Preventing broadcast fusing

broadcast

#1

I have found in a particular function of mine that it is fastest to perform a calculation in 4 steps. I can logically write this down as one line of code, but the fusing syntax of broadcasting ends up being too greedy and slowing it down.

Is there a way to fence off expressions of code to indicate a boundary for the fusing syntax?

The code in my case is something very similar to:

n = 50
vector = rand(n)
a = reshape(vector, n,1,1)
b = reshape(vector, 1,n,1)
c = reshape(vector, 1,1,n)

# What I would like to do:
out = exp.(a) .* exp.(b) .* exp.(c)

# What is fastest
temp_a = exp.(a)
temp_b = exp.(b)
temp_c = exp.(c)
out = temp_a .* temp_b .* temp_c

The speed difference in benchmarking is roughly a factor of 200 for the above example.

I can guess that the single-line version currently unnecessarily recalculates the exponential for a, b and c in every position of the output array, instead of only once for each row, etc… Is there anyway I could write
out = (@barrier exp.(a)) .* (@barrier exp.(b)) .* ...
instead? I guess I should mention that a is actually a more complicated expression itself with several operations fused together.


#2

A normal (non-dotted) function call acts as a barrier so you could insert a few calls to identity I suppose :slight_smile:

out = identity(exp.(a)) .* identity(exp.(b)) .* identity(exp.(c))

#3

That works brilliantly! Thanks!


#4

Why are you calculating exp of the same vector three times, instead of

a = exp.(vector)
b = reshape(a, 1, :)
c = reshape(a, 1, 1, :) 
out = a .* b .* c

?

Also, out is quite sparse in terms of information. Do you really need to blow it up in full 3D? Depending on what you need to do later, might you be able to avoid constructing it at all? I just ask because I often see constructions like these that are really redundant.


#5

That was a clever solution! But seeing code like that, it wouldn’t be obvious to me what’s going on. I’d probably opt for the 4 line version for more readability, especially since you say that "a is actually a more complicated expression itself with several operations fused together".
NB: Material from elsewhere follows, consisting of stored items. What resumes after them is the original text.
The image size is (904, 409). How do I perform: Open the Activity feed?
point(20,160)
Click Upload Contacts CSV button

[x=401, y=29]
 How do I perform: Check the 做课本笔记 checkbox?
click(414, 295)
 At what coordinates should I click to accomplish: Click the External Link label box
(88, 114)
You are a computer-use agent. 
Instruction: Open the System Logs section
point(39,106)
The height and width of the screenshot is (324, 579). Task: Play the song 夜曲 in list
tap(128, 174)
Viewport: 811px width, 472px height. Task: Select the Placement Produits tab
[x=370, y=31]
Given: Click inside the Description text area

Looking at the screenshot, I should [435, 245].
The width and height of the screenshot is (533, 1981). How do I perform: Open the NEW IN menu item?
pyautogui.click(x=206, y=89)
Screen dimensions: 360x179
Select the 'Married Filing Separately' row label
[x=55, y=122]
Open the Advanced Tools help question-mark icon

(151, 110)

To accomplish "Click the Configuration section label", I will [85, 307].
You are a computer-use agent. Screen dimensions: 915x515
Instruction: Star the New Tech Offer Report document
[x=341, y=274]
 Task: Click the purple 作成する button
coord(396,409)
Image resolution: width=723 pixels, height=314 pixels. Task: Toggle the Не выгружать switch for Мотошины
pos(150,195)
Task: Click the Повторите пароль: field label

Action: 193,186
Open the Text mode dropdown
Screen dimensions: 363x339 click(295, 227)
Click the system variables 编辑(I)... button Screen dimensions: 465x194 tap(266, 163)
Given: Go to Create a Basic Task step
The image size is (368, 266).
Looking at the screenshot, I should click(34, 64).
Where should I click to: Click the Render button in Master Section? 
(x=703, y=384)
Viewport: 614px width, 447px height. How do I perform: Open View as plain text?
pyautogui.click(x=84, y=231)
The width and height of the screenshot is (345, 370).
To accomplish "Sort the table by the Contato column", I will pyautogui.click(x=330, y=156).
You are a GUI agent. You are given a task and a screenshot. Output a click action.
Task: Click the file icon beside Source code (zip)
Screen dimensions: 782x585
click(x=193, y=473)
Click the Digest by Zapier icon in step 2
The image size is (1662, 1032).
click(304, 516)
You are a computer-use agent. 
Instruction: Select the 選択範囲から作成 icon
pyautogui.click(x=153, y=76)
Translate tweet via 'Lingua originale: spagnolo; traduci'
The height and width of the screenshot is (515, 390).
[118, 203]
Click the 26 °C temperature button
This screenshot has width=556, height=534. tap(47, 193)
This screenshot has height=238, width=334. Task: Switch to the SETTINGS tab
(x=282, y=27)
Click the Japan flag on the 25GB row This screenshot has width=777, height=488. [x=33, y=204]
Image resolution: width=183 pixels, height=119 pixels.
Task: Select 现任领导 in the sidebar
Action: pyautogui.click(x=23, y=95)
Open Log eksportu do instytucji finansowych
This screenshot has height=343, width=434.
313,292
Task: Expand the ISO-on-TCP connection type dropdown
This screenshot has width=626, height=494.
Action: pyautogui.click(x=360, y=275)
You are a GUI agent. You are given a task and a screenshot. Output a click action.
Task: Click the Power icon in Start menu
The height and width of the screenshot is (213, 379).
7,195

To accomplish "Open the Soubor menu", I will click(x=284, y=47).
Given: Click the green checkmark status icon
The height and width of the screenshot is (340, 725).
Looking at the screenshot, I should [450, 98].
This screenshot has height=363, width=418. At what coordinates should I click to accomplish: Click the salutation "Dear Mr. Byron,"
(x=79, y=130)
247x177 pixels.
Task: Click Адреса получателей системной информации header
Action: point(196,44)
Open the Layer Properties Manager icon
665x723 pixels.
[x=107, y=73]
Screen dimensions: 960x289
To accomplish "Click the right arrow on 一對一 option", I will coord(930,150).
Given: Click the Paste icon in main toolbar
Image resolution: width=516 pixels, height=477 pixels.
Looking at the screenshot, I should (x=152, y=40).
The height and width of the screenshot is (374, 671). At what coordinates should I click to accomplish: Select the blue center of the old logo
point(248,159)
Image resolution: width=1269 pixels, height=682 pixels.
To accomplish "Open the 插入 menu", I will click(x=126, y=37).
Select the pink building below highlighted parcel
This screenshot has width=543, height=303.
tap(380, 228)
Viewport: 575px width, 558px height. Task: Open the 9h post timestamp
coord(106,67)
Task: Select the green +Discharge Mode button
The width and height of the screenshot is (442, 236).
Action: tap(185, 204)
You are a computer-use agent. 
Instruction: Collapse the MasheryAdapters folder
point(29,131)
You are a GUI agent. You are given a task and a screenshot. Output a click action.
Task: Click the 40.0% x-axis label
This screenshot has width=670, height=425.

Alternatively, I’d add a comment like “identity is used to prevent too eager fusing” – to explain what’s going on, and prevent some too clever programmer seeing your code deciding to remove the “unnecessary” identity methods.

I’m guessing it’s a minimal example and not the actual code?


#6

It’s not a minimal example if it leaves obvious improvements on the table, imho. Also, very obvious optimizations in a question about optimization are really distracting.


#7

The broadcasting @. macro has a splicing notation that uses $. It doesn’t apply to this type of case, though. At least I think so. Maybe something similar could be made to work somehow.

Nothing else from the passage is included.